■ **BRIEF**
Scan the records below for the line with "Screen dimensions: 2464x1510" and the line with "You are a computer-use agent. Image". Repeat those two lines and every line between them exactly, and nothing else.

■ **INPUT MATERIAL**
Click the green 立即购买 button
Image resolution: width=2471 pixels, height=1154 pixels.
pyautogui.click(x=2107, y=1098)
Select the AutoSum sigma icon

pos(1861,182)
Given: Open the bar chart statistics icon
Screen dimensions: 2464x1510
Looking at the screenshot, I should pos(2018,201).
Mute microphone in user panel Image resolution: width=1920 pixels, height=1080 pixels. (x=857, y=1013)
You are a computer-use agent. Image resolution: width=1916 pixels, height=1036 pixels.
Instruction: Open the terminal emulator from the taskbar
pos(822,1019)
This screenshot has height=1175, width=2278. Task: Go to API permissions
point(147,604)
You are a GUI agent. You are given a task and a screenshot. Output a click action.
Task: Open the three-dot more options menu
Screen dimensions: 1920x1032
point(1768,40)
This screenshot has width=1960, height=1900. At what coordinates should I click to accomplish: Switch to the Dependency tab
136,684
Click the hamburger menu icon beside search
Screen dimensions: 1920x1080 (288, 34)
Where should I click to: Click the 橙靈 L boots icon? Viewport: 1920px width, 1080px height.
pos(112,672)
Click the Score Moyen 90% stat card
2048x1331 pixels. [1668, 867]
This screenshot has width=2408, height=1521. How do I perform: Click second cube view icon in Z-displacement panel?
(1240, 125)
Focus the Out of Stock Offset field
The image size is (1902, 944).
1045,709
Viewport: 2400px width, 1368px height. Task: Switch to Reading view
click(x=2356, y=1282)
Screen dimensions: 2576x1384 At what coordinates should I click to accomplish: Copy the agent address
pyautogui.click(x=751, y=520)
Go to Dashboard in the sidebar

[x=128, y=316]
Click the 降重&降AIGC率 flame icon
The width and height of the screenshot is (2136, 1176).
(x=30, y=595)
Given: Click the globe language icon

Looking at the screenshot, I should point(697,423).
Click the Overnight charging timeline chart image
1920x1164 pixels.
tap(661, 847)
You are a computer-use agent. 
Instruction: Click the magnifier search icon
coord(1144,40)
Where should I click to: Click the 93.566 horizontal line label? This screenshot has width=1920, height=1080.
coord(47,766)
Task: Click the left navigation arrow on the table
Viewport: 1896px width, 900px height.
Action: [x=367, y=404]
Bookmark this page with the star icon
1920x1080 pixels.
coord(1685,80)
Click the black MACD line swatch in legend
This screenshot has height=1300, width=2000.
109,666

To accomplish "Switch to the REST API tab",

■ **ANSWER BOX**
Screen dimensions: 2464x1510
Looking at the screenshot, I should pos(2018,201).
Mute microphone in user panel Image resolution: width=1920 pixels, height=1080 pixels. (x=857, y=1013)
You are a computer-use agent. Image resolution: width=1916 pixels, height=1036 pixels.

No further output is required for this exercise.